一方、同時録音、大人数、白ホリ、大型照明、広い引き、複数の背景などが必要なら、設備の整ったスタジオを選んだほうが撮影を進めやすくなります。安さではなく、撮影目的に対して過不足がないかで判断してください。
まとめ
撮影スタジオの料金相場は、1時間数千円台の小規模スペースから、1時間数万円以上のハウススタジオ・大型施設まで幅があります。そのため、「平均はいくらか」だけで場所を決めるのはおすすめできません。

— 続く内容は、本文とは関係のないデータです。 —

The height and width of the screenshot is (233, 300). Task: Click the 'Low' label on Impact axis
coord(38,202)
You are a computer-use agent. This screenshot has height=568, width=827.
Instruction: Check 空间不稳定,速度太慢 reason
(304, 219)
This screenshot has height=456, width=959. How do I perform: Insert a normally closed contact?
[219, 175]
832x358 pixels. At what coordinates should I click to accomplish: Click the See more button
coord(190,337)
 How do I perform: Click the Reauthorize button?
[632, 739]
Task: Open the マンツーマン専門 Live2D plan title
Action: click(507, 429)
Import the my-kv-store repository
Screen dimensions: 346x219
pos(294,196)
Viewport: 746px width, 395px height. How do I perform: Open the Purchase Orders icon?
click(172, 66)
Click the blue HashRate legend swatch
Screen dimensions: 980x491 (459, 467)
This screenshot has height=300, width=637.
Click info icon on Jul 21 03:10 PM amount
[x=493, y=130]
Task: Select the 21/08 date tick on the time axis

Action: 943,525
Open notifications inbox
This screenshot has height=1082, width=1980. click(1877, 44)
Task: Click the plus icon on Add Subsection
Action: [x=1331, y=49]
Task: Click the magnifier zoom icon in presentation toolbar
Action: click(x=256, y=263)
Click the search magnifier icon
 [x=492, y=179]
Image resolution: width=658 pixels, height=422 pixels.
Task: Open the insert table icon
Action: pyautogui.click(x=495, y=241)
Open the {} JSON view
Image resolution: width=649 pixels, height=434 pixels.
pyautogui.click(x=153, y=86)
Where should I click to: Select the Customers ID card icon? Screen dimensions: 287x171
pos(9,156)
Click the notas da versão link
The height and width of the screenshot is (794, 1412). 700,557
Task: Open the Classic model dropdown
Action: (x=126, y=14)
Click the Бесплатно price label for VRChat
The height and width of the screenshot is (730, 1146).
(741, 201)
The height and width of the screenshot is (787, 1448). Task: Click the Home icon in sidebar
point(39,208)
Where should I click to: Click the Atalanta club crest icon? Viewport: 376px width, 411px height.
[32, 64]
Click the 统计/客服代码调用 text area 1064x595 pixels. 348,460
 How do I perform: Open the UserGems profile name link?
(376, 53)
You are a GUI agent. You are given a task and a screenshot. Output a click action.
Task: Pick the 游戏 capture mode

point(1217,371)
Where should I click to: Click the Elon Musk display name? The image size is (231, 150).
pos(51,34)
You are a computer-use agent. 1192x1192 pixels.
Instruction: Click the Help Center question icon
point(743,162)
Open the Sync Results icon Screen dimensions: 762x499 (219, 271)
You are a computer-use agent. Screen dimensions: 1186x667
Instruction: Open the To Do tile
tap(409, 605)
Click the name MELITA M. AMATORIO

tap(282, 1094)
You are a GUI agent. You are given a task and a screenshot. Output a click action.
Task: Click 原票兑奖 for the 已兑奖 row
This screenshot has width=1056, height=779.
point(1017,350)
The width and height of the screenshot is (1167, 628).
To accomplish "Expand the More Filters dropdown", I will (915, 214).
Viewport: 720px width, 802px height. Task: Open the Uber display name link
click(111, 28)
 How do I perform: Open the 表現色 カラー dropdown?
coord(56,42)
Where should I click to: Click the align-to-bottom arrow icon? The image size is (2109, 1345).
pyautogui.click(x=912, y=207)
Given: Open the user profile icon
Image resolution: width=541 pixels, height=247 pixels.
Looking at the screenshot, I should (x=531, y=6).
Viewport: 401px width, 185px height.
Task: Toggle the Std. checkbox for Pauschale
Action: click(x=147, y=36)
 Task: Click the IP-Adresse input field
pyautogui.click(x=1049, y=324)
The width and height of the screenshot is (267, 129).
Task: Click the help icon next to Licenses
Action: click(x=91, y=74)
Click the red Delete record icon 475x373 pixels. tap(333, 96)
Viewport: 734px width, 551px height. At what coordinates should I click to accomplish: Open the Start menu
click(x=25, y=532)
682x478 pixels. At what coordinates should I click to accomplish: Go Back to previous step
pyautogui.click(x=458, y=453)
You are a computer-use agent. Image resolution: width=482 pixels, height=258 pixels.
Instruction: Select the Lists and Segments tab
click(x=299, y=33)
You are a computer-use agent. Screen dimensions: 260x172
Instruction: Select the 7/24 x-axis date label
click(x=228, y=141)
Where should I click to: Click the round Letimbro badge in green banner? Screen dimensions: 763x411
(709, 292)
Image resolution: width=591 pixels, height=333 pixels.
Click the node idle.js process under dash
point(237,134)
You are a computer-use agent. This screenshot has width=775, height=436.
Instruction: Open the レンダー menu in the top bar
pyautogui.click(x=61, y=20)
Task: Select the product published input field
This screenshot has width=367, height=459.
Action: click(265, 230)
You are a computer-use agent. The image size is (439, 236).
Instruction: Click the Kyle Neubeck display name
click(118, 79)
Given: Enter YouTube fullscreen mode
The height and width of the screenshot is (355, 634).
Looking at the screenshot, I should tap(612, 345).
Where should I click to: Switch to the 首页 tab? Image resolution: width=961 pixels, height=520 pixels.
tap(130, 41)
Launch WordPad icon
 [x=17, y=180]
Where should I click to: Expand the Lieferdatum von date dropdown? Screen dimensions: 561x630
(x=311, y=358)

確認したいのは、最低利用時間、機材費、人数加算、早朝・夜間料金、延長、管理費などを含めた総額です。さらに、撮影したい背景や必要な設備が最初からある場所を選べば、搬入や設営にかかる時間も抑えられます。
プロフィール撮影なら自然光と背景、商品撮影なら照明と背景紙、インタビューなら背景と音環境、YouTubeなら電源・Wi-Fi・音声収録環境というように、優先順位は撮影内容によって違います。
相場より安いか高いかだけではなく、「この場所なら必要な画を予定時間内に撮れるか」という視点で比べてみてください。それが、撮影スタジオの費用を無駄なく使う一番分かりやすい考え方です。